Everything from the line containing "Jewellery Insurance (29, 2140)" through the final line of the records must be transcribed verbatim; nothing else belongs in the result.

"""

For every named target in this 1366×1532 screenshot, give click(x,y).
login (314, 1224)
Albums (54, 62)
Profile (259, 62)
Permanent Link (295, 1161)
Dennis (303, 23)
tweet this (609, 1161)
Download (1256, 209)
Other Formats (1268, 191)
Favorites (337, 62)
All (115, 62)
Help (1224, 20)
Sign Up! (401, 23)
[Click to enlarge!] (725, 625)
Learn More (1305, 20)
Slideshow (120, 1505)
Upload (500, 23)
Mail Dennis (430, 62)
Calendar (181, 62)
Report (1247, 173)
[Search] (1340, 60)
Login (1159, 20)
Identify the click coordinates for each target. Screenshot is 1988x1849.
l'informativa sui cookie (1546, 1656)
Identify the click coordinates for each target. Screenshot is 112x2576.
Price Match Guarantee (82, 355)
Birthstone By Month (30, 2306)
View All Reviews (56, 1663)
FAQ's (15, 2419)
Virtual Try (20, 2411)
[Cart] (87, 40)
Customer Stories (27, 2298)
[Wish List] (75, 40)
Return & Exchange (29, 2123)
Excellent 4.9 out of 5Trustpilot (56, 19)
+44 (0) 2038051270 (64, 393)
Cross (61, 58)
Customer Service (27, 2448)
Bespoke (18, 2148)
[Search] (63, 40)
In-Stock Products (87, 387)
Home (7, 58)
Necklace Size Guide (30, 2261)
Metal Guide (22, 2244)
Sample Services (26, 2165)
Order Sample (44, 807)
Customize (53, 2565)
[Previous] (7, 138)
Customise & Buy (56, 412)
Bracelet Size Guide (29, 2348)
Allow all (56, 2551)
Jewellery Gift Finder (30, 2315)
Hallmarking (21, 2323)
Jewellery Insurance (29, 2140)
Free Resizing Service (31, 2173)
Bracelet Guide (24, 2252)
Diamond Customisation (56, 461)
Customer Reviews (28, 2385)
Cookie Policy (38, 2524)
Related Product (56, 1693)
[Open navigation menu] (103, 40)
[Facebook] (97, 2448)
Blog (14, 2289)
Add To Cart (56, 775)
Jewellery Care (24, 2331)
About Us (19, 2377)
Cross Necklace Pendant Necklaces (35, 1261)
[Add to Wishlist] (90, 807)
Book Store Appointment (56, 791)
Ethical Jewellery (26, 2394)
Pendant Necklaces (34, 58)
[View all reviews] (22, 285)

"""

TASK OUTPUT:
Jewellery Insurance (29, 2140)
Free Resizing Service (31, 2173)
Bracelet Guide (24, 2252)
Diamond Customisation (56, 461)
Customer Reviews (28, 2385)
Cookie Policy (38, 2524)
Related Product (56, 1693)
[Open navigation menu] (103, 40)
[Facebook] (97, 2448)
Blog (14, 2289)
Add To Cart (56, 775)
Jewellery Care (24, 2331)
About Us (19, 2377)
Cross Necklace Pendant Necklaces (35, 1261)
[Add to Wishlist] (90, 807)
Book Store Appointment (56, 791)
Ethical Jewellery (26, 2394)
Pendant Necklaces (34, 58)
[View all reviews] (22, 285)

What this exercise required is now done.